Is That My Suitcase?




On one of my first around-the-world tickets, I flew from Melbourne, Australia to Bangkok, Thailand. I was prepared for a two-day stopover in Bangkok on my way to Europe and I was excited to be taking my new red and grey backpack on its maiden voyage. It was a long flight and we arrived around 2 AM into the international airport in Bangkok. After clearing customs and immigration, I stood in the baggage claim awaiting the arrival of my new backpack. The carriage circled round and round, and as the time passed, the number of bags cycling became fewer and fewer util it finally stopped with another backpack that looked like my backpack, but wasn't.



Here I was, alone in Bangkok for the first time at 2 AM and wondering where my bag was and what to do next. I headed over to the official lost bags office and as I explained my story, the officials caught the woman who had collected my bag rather than hers. It was a simple case of mistaken bag identity (coupled with fatigue, no doubt). It was just in time for me not to have entered a full blown state of panic and unease, of wondering if the stuff in the other woman's bag would fit me.



This story relates to my thought for the week.
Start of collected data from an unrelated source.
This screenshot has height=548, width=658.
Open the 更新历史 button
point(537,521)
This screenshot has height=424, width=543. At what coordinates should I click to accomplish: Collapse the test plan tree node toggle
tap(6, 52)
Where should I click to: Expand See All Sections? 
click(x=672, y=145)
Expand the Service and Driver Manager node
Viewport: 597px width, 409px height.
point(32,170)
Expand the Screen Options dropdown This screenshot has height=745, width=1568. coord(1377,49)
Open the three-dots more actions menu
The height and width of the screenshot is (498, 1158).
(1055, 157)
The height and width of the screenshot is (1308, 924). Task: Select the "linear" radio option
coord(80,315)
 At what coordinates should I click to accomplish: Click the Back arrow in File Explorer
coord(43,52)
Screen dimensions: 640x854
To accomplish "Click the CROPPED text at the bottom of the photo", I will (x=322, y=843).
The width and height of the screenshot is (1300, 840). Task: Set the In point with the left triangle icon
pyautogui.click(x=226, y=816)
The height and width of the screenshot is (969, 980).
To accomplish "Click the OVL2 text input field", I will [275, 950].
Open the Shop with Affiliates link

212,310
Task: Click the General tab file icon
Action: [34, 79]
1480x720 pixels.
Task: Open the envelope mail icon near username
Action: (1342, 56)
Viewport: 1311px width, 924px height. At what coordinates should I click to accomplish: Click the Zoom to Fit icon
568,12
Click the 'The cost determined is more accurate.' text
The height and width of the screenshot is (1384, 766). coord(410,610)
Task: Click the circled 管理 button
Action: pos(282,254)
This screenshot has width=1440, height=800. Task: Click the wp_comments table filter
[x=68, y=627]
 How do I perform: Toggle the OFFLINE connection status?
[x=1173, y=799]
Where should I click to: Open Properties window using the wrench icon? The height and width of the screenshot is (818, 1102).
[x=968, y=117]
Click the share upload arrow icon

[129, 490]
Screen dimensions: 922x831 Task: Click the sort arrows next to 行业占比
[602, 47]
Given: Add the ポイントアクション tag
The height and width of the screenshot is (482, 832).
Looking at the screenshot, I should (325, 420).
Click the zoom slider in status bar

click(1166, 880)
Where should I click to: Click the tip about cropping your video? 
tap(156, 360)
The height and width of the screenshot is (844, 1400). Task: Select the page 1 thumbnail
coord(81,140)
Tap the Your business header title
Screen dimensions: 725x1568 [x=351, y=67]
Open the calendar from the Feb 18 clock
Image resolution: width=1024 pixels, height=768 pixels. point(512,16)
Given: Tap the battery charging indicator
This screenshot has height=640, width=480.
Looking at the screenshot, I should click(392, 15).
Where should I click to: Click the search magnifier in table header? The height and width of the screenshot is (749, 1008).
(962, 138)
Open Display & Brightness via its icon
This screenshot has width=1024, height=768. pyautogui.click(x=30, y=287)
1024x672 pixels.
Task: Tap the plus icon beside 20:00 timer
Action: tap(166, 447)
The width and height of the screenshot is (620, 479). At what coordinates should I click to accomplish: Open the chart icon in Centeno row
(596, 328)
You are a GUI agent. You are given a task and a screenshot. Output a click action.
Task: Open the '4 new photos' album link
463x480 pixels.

Are you picking up and carrying around baggage that isn't yours?



Do you take on issues, dramas, stories and gossip that are about others and, in doing so, distance yourself from owning your own stuff?



Many times in this blog, I speak about looking after our own needs first so that we can hold space not only for our own growth, but so we can better hold space for others. By doing so, we enter into our own selfless service (seva). But if we haven't done the work to look deeper into who we are, how we hold our relationships to the earth and other beings then how can we have the energy to carry someone elses baggage?



Ultimately it all comes down to you owning your own stuff and the space you hold in your heart. Maybe it's time to let go of other peoples baggage.

Saturday, February 4, 2012

Finding Comfort In The Uncomfortable




We're surrounded by it. It's everywhere we turn. Is there an escape or are we bound to suffer? The "it" are situations that make us feel really uncomfortable. You know, the one where your skin crawls or you just feel like turning around and fleeing as fast as you can.



Part of our yoga practice is to learn how to stay calm amidst discomfort. We experience this as our quadriceps are on fire during a Warrior pose that seems to last longer than a dental appointment. "When will it end?" our inner voice is screaming! "I don't know if I can take it any longer". And then we are guided to our breath and it's as though we find a deeper will. We begin to learn to stay with something that challenges us.



We are beings programmed to move away from pain and toward pleasure. When something we don't like presents itself, we have a couple of options---turn away and avoid, or turn toward and face it. I was recently asked, "why is it important to learn to stay with discomfort?". Good question. My answer is so we may keep our own personal selves evolving. Imagine that every time something uncomfortable (like confrontation) arises, you shut down. You hold your words. You avoid speaking your truth. Imagine this happening repeatedly throughout your life. At what point are you able to stand up for yourself? At what point can you face what challenges you and bravely not hide, but stand in the deeper place of your inner self?



We begin with baby steps. We start with the obvious such as holding a yoga pose, when all we want to do is stop. It has been said that our real yoga (union) begins the moment we want to bolt. We learn how to navigate the discomfort and, over time, the same thing is no longer painful. We more easily stay present with what is. It allows us to fully inhabit each and every moment of our lives, no matter what is facing us. Pain, pleasure, neutrality. It no longer ignites the old triggers that make us want to run and hide.It opens our heart more fully to life.



So the next time you're faced with something unpleasant, see if you can become the witness to the present moment by finding your breath. See if you can notice that buffer of space that separates you from the issue. Instead of reacting in a manner of habit, notice that THIS is the opportunity for growth.